Reputation: 205
What is the best practice in hive for bucketing a star schema model?
lets say I have a fact with 3 dimensions
f_test:
customer_key,
vendor_key,
country_key,
measures
d_customer
d_vendor
d_country
How would you bucket the above use case? Bucket dimensions based on keys and fact a composite bucket (customer, vendor, country) ?
Please advice on best practice.
Upvotes: 0
Views: 110
Reputation: 9788
Bucketing is used to improve query performance so without knowing how your users are going to query your data it is impossible to recommend how to bucket it e.g. if most queries of the fact table are by customer attributes then bucketing on customer_key makes sense.
Unless you have very high volumes of data in your Dims it's probably not worth bucketing them e.g. I assume Country only has ca. 200 records.

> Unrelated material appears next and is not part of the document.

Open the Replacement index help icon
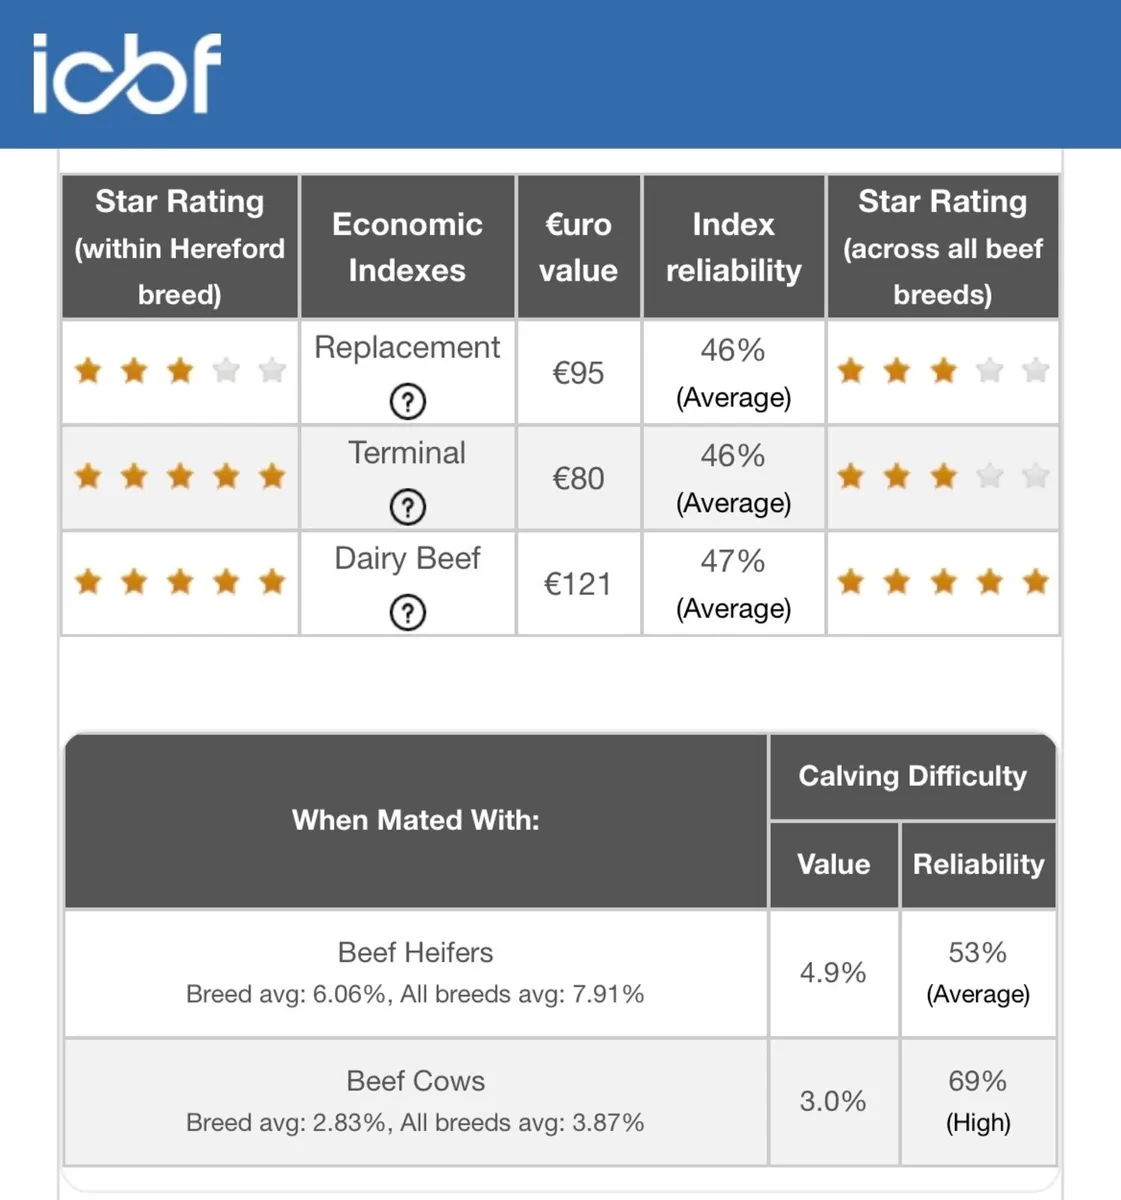 [x=407, y=401]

Unfortunately it's one of the main limitations of using Hive/Impala/etc. as an analytical platform in that you have very limited scope for improving performance via table design i.e. you can only partition/bucket a table in one way and therefore only support one query pattern. In your example, if your fact table is queried by customer and vendor equally there is no way to improve performance of both types of query and you just have to rely on the "horsepower" of the platform to process the queries.
Compare this to a conventional DB where you can just add a new index to support a query if needed
Upvotes: 1